Sunday, September 7, 2014

I'd Love to Stay, But I'm Already Late for Another Story

When was the last time you had time do do something you wished to do without thinking you were in effect performing an act of defiance?

Most of the television drama you've been watching this year is cable rather than network, most of it crime or suspense related.  The few variations are apt to be one-off dramas or a specific miniseries with a specific number of episodes.

Your avowed purpose is to watch the behavior and performance of the actors rather than the quality of story.

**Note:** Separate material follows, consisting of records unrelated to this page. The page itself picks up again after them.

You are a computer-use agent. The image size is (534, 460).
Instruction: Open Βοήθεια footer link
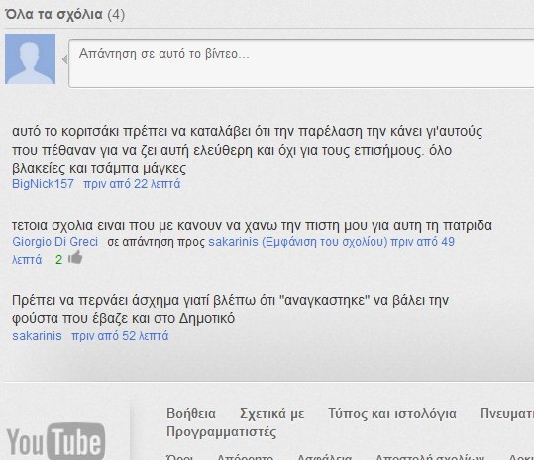click(191, 414)
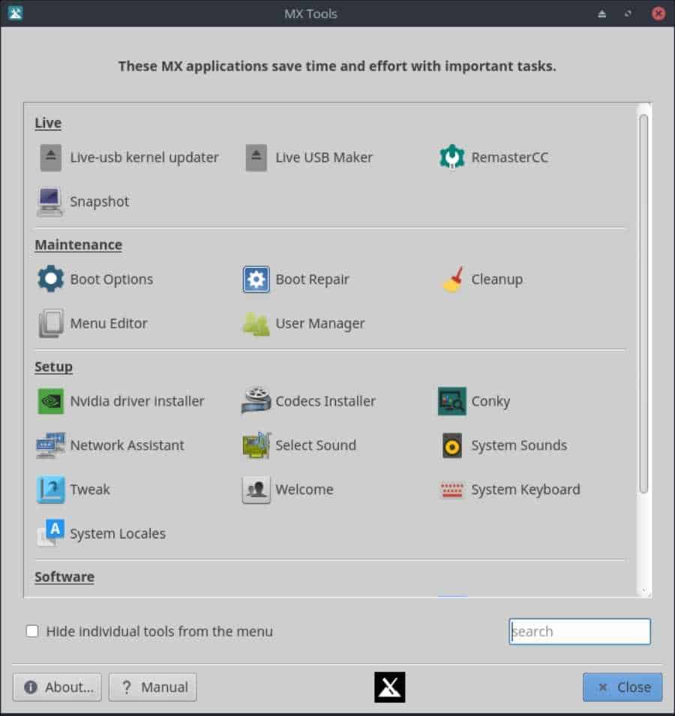Enable Hide individual tools from the menu
The height and width of the screenshot is (716, 675).
click(32, 631)
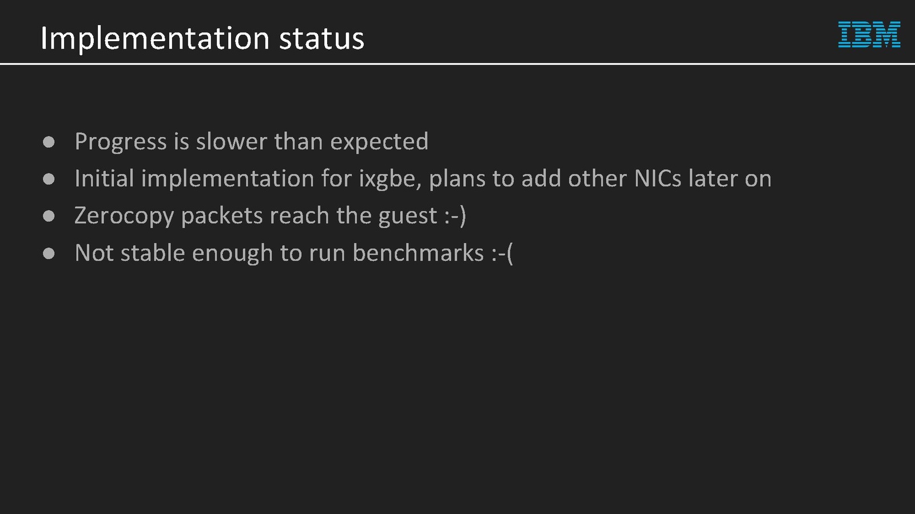Click the bullet before "Progress is slower"

(x=49, y=142)
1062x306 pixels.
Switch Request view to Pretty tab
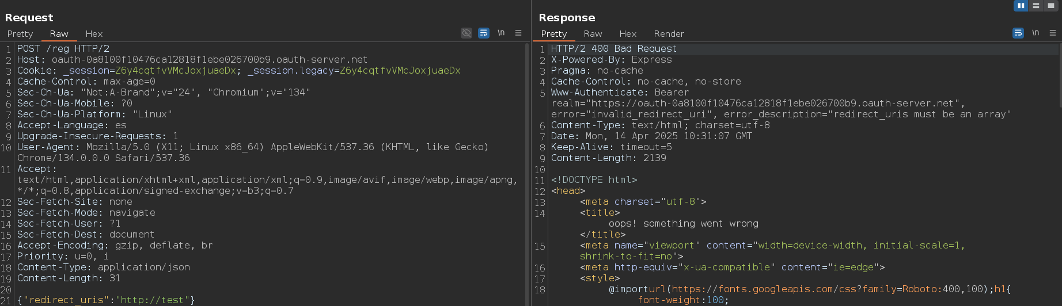coord(20,34)
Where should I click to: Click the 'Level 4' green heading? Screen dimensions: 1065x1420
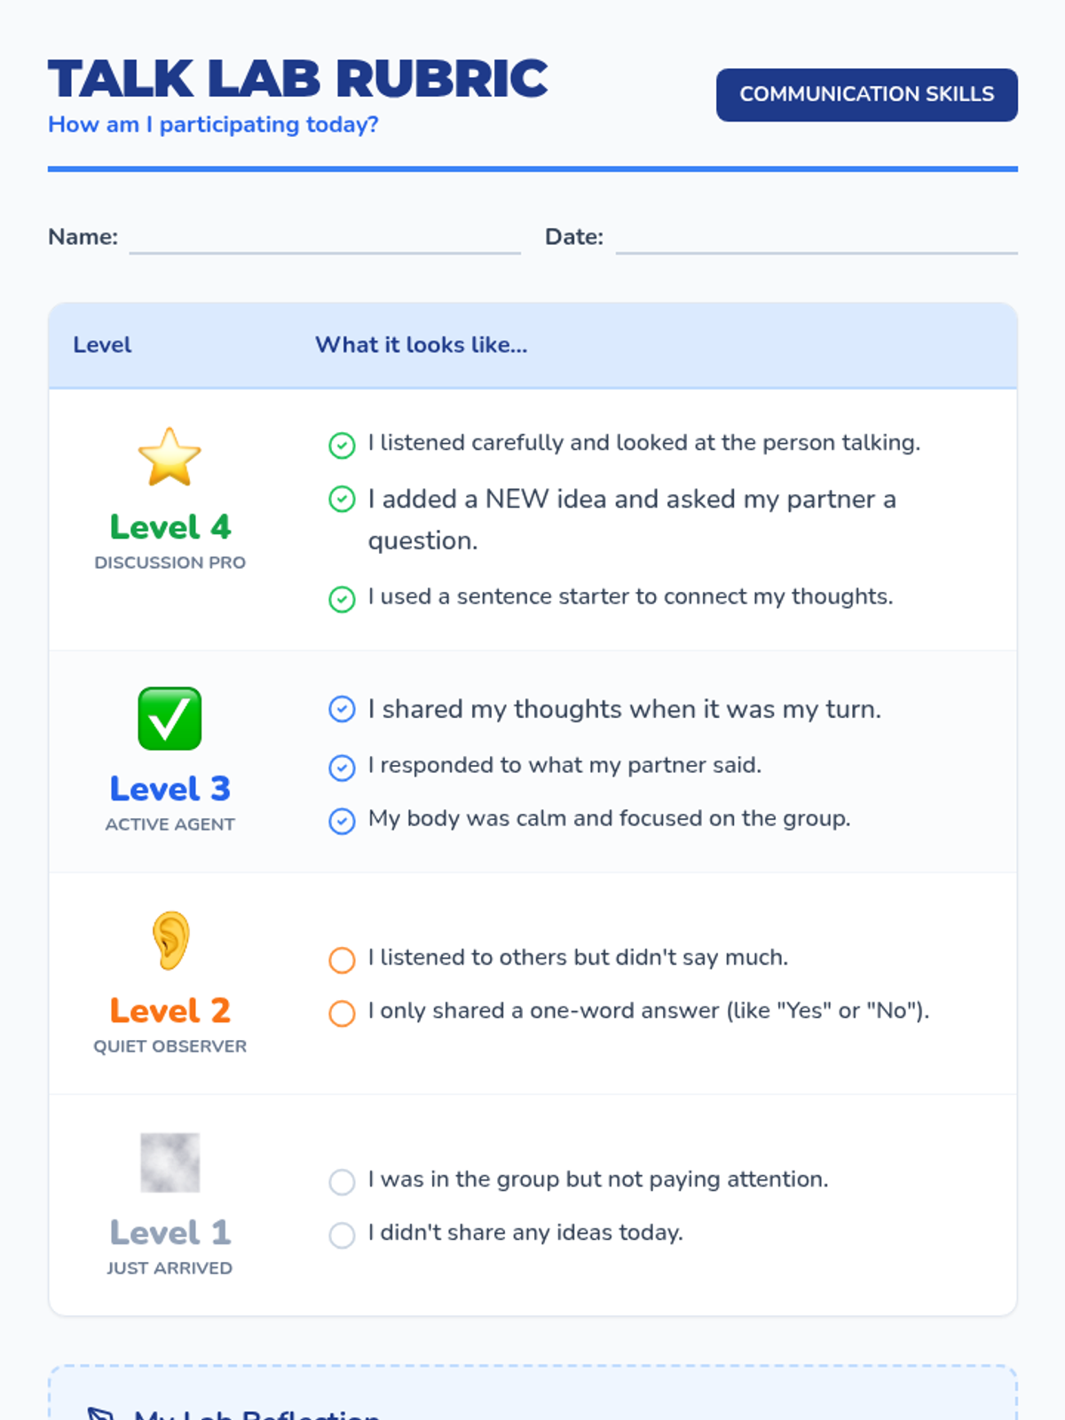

This has to do with your book project underway, which you've more or less begun to outline or do riffs in these Blog paragraphs.  The quality of story is high at one end, with some drama such as Fargo, Longmire, and Ray Donovan, and True Detective notable for the quality of writing as well as acting.

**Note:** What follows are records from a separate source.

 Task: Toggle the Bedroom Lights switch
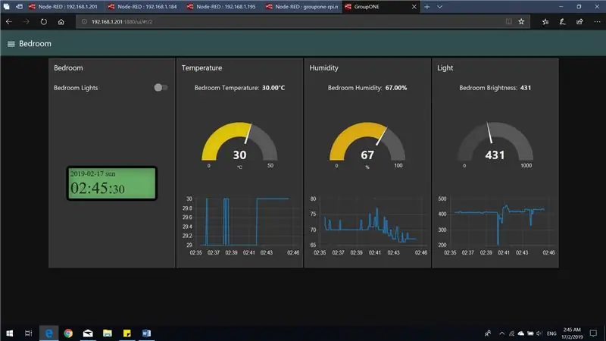161,88
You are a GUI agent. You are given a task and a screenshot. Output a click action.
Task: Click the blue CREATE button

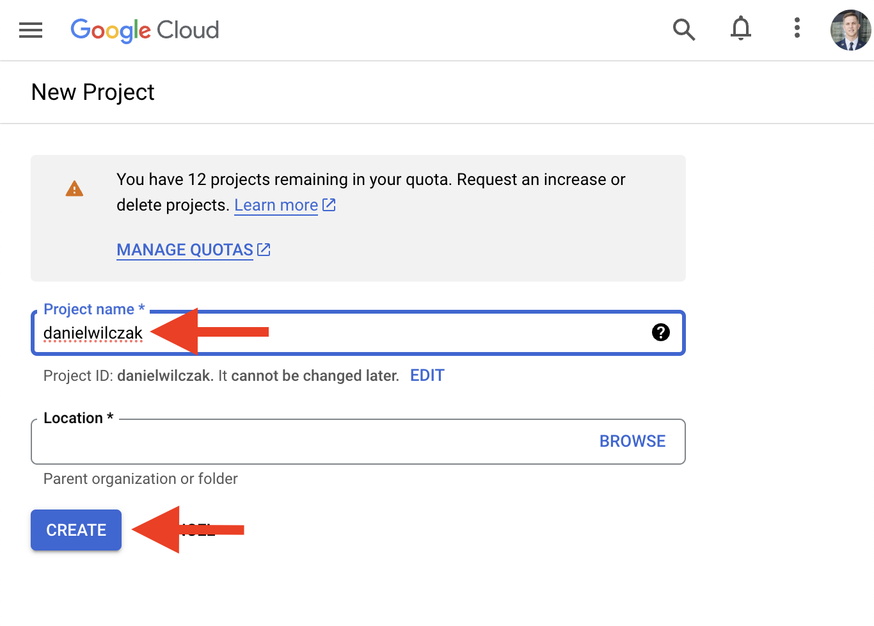click(76, 530)
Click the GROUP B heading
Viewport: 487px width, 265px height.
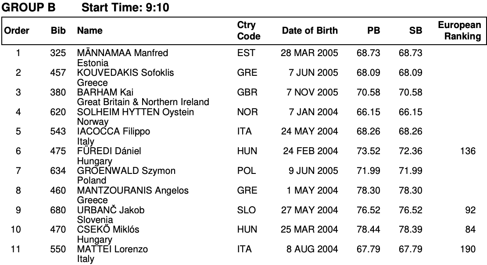pos(29,7)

One thing you've begun to notice in such material has you convinced you are getting unintended results.  The thrust of your book in progress is to help writers of books gain better understanding of their characters through a close examination of acting techniques.  The results you're getting work on a scene-by-scene basis.

In basic terms, two or more persons gather somewhere to pursue their individual agendas, in the process revealing textual and emotional data which the viewer will put in a more holistic process.  This is no surprise or revelation to you.  In fact, the only surprise or revelation for you comes should there be scenes where the story does not convey hidden layers of meaning and intent.

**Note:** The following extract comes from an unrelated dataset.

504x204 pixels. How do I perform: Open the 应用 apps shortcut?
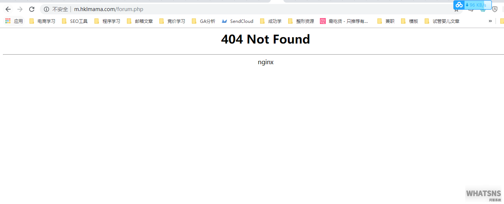tap(14, 21)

The thing you've noticed is that at least one of the characters is in a hurry to leave the scene because he or she has to be somewhere else.  A minor variation on this theme is that at least one of the characters wishes he or she were elsewhere.

Stage-trained actors know to look at a larger picture.  If their character is in a particular scene, the actor "knows" or invents where the character "was" previously, then comes to understand as well where the character is going next.  This kind of knowledge has the potential for effect on how the actor delivers lines and what body language and gestures are to be used while delivering these lines.  Developing fiction writers need to be more aware of this approach.

Even in the more laid-back genera of comedy and romance, there is still a need for a focused sense of the present moment, which conveys the awareness that these are characters involved in the midst of a story rather than hanging out in Real Time.  The background for any story is this sense of immediacy.  Within this immediacy, someone wishes to leave, is in a hurry to leave, is expected elsewhere, perhaps even to the point of having a romantic tryst somewhere else, right after this present scene is over.

Story is growing more visual as the years of this century click off.  The narrative is becoming more hyperlinked and intense, reflecting any number of contemporary pressures and conventions.  For many viewers and readers, drama and story are exquisite forms of entertainment.  They become transportation away from the world of the need to work two or more jobs.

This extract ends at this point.